Fashion Landmark Detection with CNN

Project Summary

The problem to be solved in this project was detecting (the coordinates of 8) keypoints on pictures of garments with a deep learning model. The problem was inspired from Fashion Landmark Detection in the Wild by Liu et al, who also provided the dataset.

With a supervised learning learning algorithm I was able to make the most of the massive, hand-labelled dataset of over 100,000 images. In feature selection I reused some existing features from the dataset, but some preprocessing still took place.

I chose TensorFlow as my machine learning platform due to its extensive and adequately documented libraries. Given this was a computer vision problem I chose to design a convolutional neural network and explore tuning hyperparameters to increase performance.

The focus of this project was learning how to use Google’s machine learning library TensorFlow. This was achieved by writing a training loop from scratch along with a deep learning model of my own. Additional to the code, I wrote an accompanying dissertation where I presented my findings and lessons and discussed the state of computer vision in 2020. In it, I disentangle the broad field into problems to be solved, why they need to be solved and the algorithms already in existence.

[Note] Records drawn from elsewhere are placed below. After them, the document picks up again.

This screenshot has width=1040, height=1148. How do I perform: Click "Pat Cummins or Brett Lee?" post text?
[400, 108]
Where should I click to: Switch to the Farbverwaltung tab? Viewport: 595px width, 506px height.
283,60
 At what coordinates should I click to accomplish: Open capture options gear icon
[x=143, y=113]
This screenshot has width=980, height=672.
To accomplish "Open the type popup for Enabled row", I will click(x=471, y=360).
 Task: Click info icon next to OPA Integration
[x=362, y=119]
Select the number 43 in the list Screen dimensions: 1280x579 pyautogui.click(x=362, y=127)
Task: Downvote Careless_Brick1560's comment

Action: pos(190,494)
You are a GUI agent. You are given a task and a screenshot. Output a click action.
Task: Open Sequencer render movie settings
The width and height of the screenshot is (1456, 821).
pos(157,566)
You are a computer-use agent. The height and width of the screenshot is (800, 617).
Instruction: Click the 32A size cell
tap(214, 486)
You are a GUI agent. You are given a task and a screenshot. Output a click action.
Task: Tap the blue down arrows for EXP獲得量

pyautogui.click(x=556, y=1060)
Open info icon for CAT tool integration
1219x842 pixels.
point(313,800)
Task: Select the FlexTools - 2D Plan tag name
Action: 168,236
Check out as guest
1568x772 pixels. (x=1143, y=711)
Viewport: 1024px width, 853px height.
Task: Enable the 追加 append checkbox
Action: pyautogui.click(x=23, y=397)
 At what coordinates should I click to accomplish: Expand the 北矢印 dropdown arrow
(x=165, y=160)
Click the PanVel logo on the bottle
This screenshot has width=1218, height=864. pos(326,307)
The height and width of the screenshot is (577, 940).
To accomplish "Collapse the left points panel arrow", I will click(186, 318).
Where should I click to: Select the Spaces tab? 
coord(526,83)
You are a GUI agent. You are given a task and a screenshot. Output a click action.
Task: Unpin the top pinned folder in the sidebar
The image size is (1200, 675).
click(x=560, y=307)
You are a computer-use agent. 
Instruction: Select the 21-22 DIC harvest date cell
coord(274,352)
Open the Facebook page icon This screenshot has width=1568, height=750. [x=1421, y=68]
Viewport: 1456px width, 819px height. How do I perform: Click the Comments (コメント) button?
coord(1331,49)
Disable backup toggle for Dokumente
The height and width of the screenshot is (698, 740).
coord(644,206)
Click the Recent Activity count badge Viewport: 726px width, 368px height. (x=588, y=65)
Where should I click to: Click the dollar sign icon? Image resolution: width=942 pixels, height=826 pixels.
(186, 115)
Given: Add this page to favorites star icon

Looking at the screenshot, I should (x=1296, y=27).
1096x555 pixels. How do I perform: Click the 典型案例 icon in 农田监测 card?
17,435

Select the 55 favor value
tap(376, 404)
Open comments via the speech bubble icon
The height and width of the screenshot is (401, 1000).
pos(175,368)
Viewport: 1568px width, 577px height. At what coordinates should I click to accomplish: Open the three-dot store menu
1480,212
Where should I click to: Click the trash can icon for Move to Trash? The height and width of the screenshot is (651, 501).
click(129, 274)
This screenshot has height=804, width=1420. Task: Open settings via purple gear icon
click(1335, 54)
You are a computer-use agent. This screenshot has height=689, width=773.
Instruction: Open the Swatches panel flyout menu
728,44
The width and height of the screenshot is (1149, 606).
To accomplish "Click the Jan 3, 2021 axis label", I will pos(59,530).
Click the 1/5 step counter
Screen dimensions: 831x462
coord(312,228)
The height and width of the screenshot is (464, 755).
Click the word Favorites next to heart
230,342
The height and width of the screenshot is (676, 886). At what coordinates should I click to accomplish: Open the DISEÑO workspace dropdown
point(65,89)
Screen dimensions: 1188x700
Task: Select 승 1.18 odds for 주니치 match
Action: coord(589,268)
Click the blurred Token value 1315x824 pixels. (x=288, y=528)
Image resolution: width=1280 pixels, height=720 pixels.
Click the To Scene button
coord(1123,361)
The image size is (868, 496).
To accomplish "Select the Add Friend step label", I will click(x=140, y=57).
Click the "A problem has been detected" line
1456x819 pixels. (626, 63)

This project was completed 27/05/2020. The code can be found on my GitHub page.

Keywords

Python3, CNN, ConvNet, TensorFlow, Pillow, pandas, computer-vision, ml-pipeline

Delivery

Coming into this project I had already coded quick implementations with Keras, which is a high level API that runs on top of TensorFlow. That proved to be useful when I took on this project because I knew where to start. The TF documentation was also of great help despite some missing entries. In the case of missing entries I could easily access TensorFlow source code on GitHub. As this was my first time coding with this library, I first did an exercise: Coding the VGG16 network from scratch using TensorFlow attributes and methods.

VGG16 is a deep convolutional network first proposed by Simonyan et al in “Very deep convolutional networks for large-scale image recognition.” arXiv preprint arXiv:1409.1556 (2014).. This structure also is used in the main paper this project was concerned with.

As a result of this exercise, I got comfortable with some basic tf attributes/concepts:

  • tf.variable_scope - A context manager for defining ops that creates variables.
  • tf.nn.conv2d - Computes a 2-D convolution given input and filter tensors.
  • tf.nn.bias_add - Adds bias to a value. Used to prevent overfitting.
  • tf.nn.max_pool - Performs max pooling on given input, “accumulate” features to prevent overfitting.
  • tf.nn.relu - Computes rectified linear unit activation, a simple function, makes for easy optimisation.
  • tf.constant - Creates a constant tensor from a tensor-like object.
  • tf.placeholder - Inserts a placeholder for a tensor that will be always fed (but not necessarily evaluated).
  • tf.matmul - Multiplies matrix a by matrix b, producing a * b.
  • tf.reshape - Reshapes a tensor
  • disable_eager_execution - Use Graph execution as opposed to eager exection. Is quicker for large model training.

Dataset and setup

The dataset was made up of 123,000 images of varying dimensions. The images depict garments worn by people, in different poses and settings, or laid out on various surfaces, in differnt folds, colours, positions, some in more recognisable shapes than others. Images with with one piece of clothing laid out neatly, whose outline and shape is clearly visible whether on or off a person should be easy to learn. Unfortunately this dataset was quite noisy, with images sometimes not having any garments in them at all, or: Pic of dataset

The labels that came with the dataset were: visibility of each landmark, type of fashion item (upper body, lower body, full body), pose and respective ease of detection (normal, facing the camera - easy, zoomedin photo - medium, selfie - hard etc). Out of these, I only used the coordinates of each of the 8 landmarks and their respective visibilities (0 if outside the image, 1 if visible)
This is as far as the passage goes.